Tokenize with self-contained IPADIC (Japanese dictionary)
The following example uses the self-contained IPADIC to tokenize:
% echo "日本語の形態素解析を行うことができます。" | lindera tokenize --dictionary-kind=ipadic
日本語 名詞,一般,*,*,*,*,日本語,ニホンゴ,ニホンゴ
の 助詞,連体化,*,*,*,*,の,ノ,ノ
形態素 名詞,一般,*,*,*,*,形態素,ケイタイソ,ケイタイソ
解析 名詞,サ変接続,*,*,*,*,解析,カイセキ,カイセキ
を 助詞,格助詞,一般,*,*,*,を,ヲ,ヲ
行う 動詞,自立,*,*,五段・ワ行促音便,基本形,行う,オコナウ,オコナウ
こと 名詞,非自立,一般,*,*,*,こと,コト,コト
が 助詞,格助詞,一般,*,*,*,が,ガ,ガ
でき 動詞,自立,*,*,一段,連用形,できる,デキ,デキ
ます 助動詞,*,*,*,特殊・マス,基本形,ます,マス,マス
。 記号,句点,*,*,*,*,。
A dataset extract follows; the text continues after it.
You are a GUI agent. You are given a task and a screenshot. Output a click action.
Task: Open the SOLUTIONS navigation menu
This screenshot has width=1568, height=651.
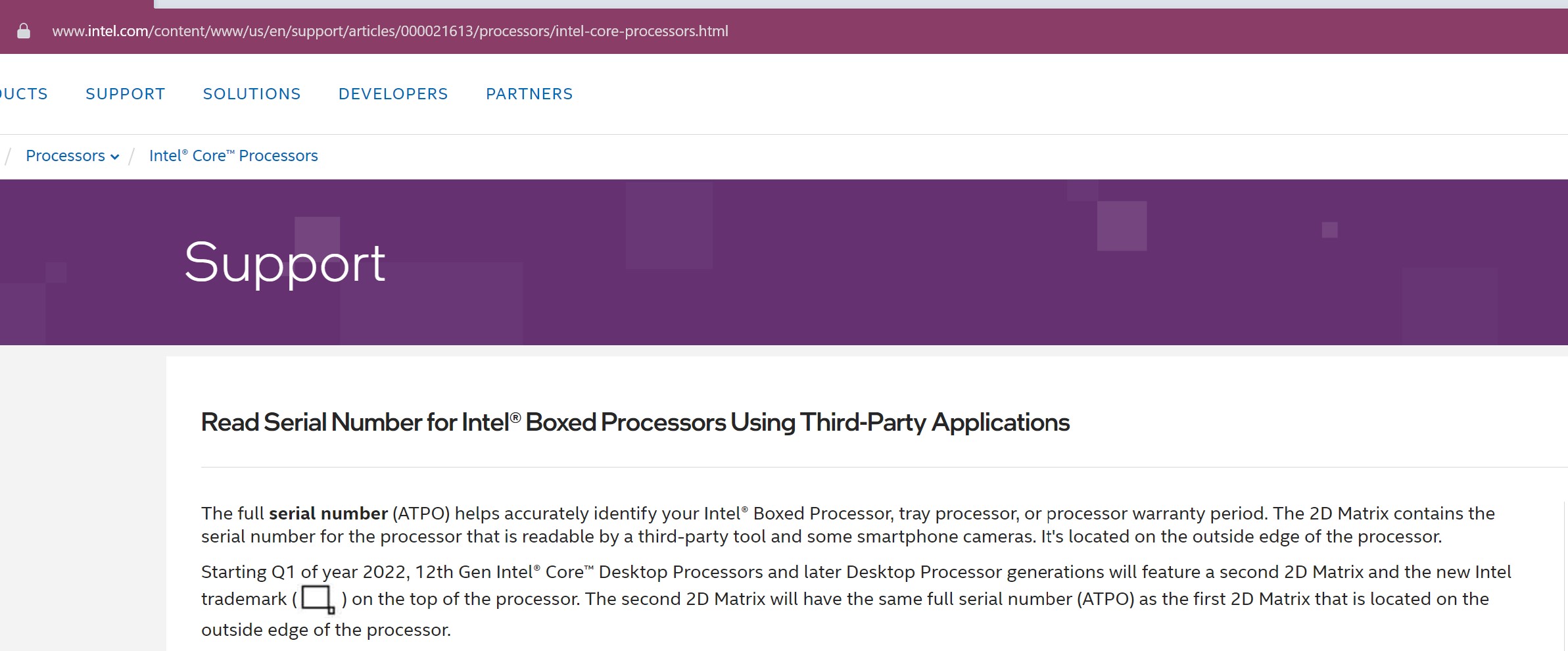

,。,。
EOS
NOTE: To include IPADIC dictionary in the binary, you must build with the --features=ipadic
option.
Tokenize with self-contained UniDic (Japanese dictionary)
If UniDic were built in, it could also be tokenized by switching to a self-contained dictionary in the same way:
% echo "日本語の形態素解析を行うことができます。" | lindera tokenize --dictionary-kind=unidic
日本 名詞,固有名詞,地名,国,*,*,ニッポン,日本,日本,ニッポン,日本,ニッポン,固,*,*,*,*
語 名詞,普通名詞,一般,*,*,*,ゴ,語,語,ゴ,語,ゴ,漢,*,*,*,*
の 助詞,格助詞,*,*,*,*,ノ,の,の,ノ,の,ノ,和,*,*,*,*
形態 名詞,普通名詞,一般,*,*,*,ケイタイ,形態,形態,ケータイ,形態,ケータイ,漢,*,*,*,*
素 接尾辞,名詞的,一般,*,*,*,ソ,素,素,ソ,素,ソ,漢,*,*,*,*
解析 名詞,普通名詞,サ変可能,*,*,*,カイセキ,解析,解析,カイセキ,解析,カイセキ,漢,*,*,*,*
を 助詞,格助詞,*,*,*,*,ヲ,を,を,オ,を,オ,和,*,*,*,*
行う 動詞,一般,*,*,五段-ワア行,連体形-一般,オコナウ,行う,行う,オコナウ,行う,オコナウ,和,*,*,*,*
こと 名詞,普通名詞,一般,*,*,*,コト,事,こと,コト,こと,コト,和,コ濁,基本形,*,*
が 助詞,格助詞,*,*,*,*,ガ,が,が,ガ,が,ガ,和,*,*,*,*
でき 動詞,非自立可能,*,*,上一段-カ行,連用形-一般,デキル,出来る,でき,デキ,できる,デキル,和,*,*,*,*
ます 助動詞,*,*,*,助動詞-マス,終止形-一般,マス,ます,ます,マス,ます,マス,和,*,*,*,*
。 補助記号,句点,*,*,*,*,,。,。,,。,,記号,*,*,*,*
EOS
NOTE: To include UniDic dictionary in the binary, you must build with the --features=unidic
option.
Tokenize with self-contained ko-dic (Korean dictionary)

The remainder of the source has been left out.